#### Task objective
Resume the news report on Portugal's first-quarter budget deficit, picking up right after its last sentence.
=== Given text ===
Budget overspending by bailed-out Portugal shot up to 10.6 percent of output in the first quarter of the year mainly because the state helped to recapitalise a private bank, official data showed on Friday.

This was a big increase from the deficit of 7.9 percent in the same period of last year.

That outcome was in any case more than twice the European Union ceiling of a deficit not exceeding 3.0 percent of gross domestic product.

In the whole of last year, Portugal had a public deficit of 6.4 percent, exceeding the target of 5.5 percent promised to the EU, the European Central Bank and the International Monetary Fund.

Portugal was hit on Thursday by a strike, the latest in a series, against deep budget cuts and tax increases by the government in order to respect conditions from the EU and IMF in return for bailout funding.
=== Source information ===
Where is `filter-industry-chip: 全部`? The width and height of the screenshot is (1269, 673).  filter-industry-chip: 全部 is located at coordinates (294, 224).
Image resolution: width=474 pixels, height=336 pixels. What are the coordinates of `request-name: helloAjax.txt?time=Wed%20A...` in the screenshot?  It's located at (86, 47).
===
=== Source information ===
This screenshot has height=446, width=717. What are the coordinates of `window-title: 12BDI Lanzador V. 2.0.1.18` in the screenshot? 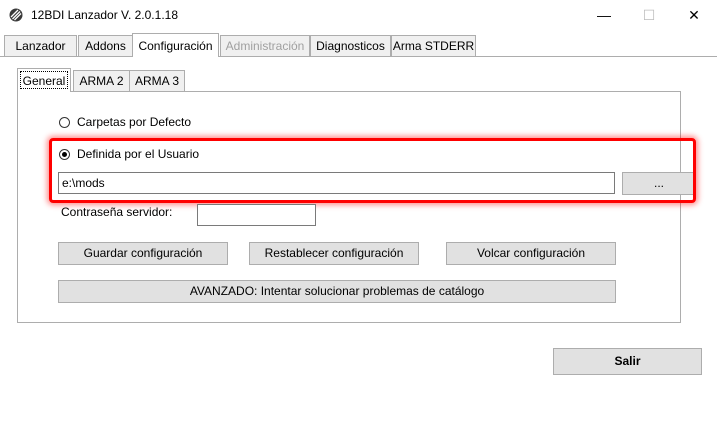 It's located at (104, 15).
===
#### Response below
The national statistics office Ine, which published the latest data, said that the deficit had increased because spending had risen faster than revenues.

The main cause was state funding of 700 million euros ($915.5 million), equivalent to 1.8 percent of GDP, to recapitalise the private bank Banif, the eighth-biggest bank in Portugal, Ine said.

On Tuesday, Finance Minister Vitor Gaspar had presaged the figures by saying that the quarterly deficit could go above 10.0 percent of output because of an accounting change regarding the capital increase for Banif.

Gaspar said that, excluding this factor, the deficit would be about 8.7 percent of output.